I've been to several weddings since then, some huge and fancy, most small and cozy.


They're nothing like American weddings.  Friends and family members give a white tika to the bride and groom and their attendants as a way to give their blessing on the union.  There's often feasting and dancing and they always end far too late at night.  I get really grouchy when I'm tired, so I'm afraid that has rather tainted my opinion of weddings. 

Funerals are a little more interesting.  Each cast and ethnic group has different death rituals.  Gurungs, with whom I live, bury their dead while most other groups use cremation.  Not long ago my host dad's elderly aunt died of cancer.  The experience was something you would expect to see in a National Geographic and I can't possibly describe it adequately, but I'll try.  Throughout the day people gathered at the diseased home to very loudly mourn her passing.  As evening started to approach, garlands of money were sewn together and other colorful decorations were procured.  The body was wrapped in cloth then festooned with these decorations.  Religious ceremonies and dancing were preformed, then around midnight the men carried the body up to the cemetery for burial.  For several days afterwards all the gathered family spent most of our time hanging out together and planning the big death party that was to take place 15 days later. 

"Death party" probably isn't the appropriate term for what happened, but It's the best way I know of to describe it.  Far more happened than I am aware of or understood or that I can describe.  This is a brief summary only.  The four day gathering celebrated six different diseased ancestors.  Family from far and near gathered to join in.  The school was turned into a temporary camp ground where people would hangout throughout the day just chatting or creating money and flower garlands that were used later.


Then manikins representing the diseased were carried into the village and placed on a platform in a tent constructed for the event.


The manikins were then dressed up and decorated.
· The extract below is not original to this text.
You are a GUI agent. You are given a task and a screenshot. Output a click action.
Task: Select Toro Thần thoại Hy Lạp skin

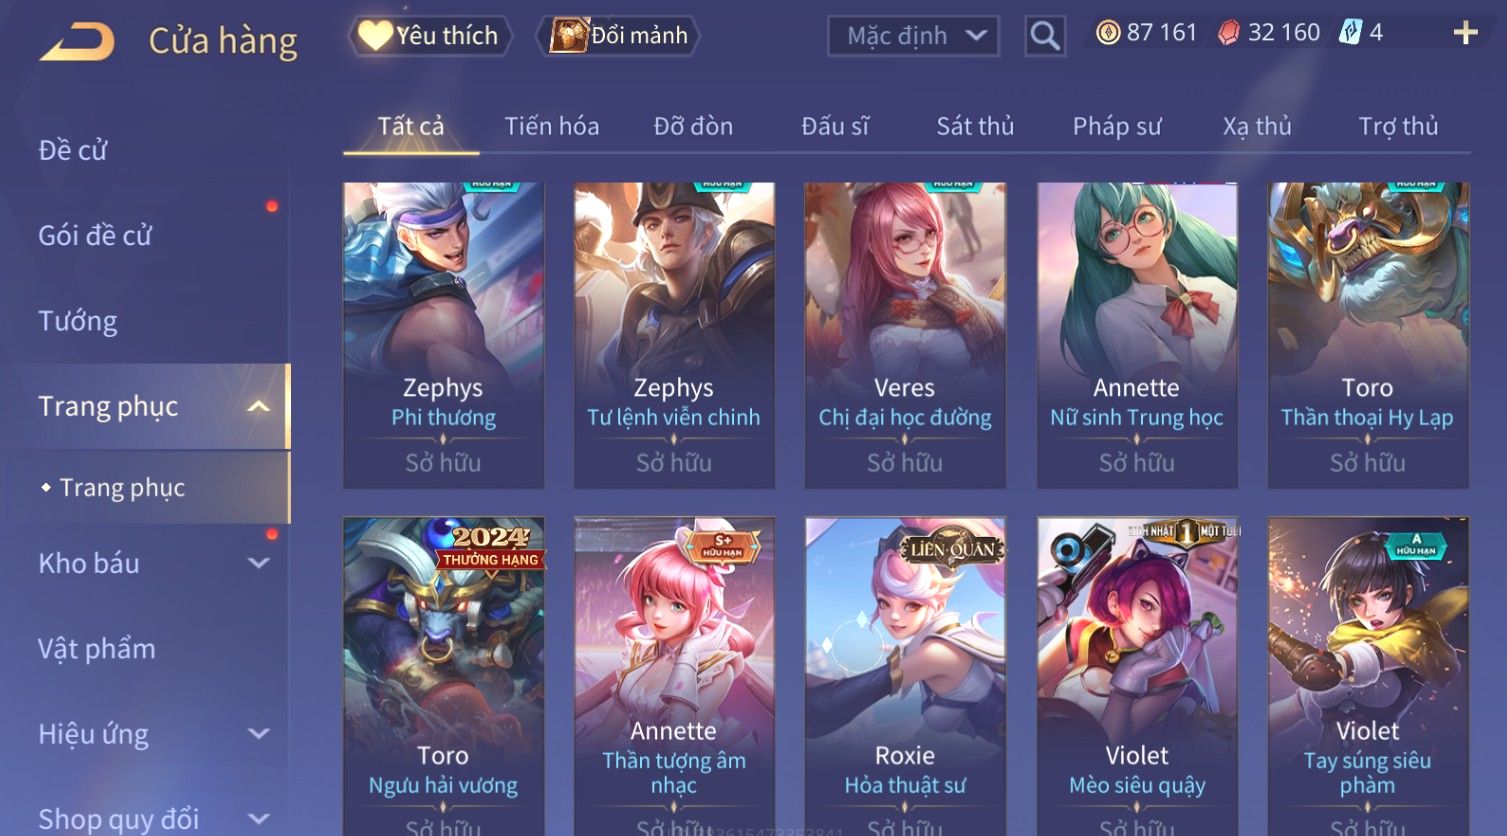coord(1368,335)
A group of young men played drums and danced around the figures for hours and hours.  Their endurance was impressive.


Other religious ceremonies were also performed.




One night there was a special dance depicting the fight between good and evil.  A group of priests (representing good) and a group of "son-in-laws" (any male relative really, representing evil) chased each other back and forth across a field, but in the end good always won.


Unfortunately, that same night a man in the next village down who had had a bit too much to drink fell to his death.

 The party was a huge event.  Whether you were related or not, everyone in the area came to watch.


The main thing I learned was that death is expensive everywhere, even if you don't have to buy a fancy box or cemetery plot.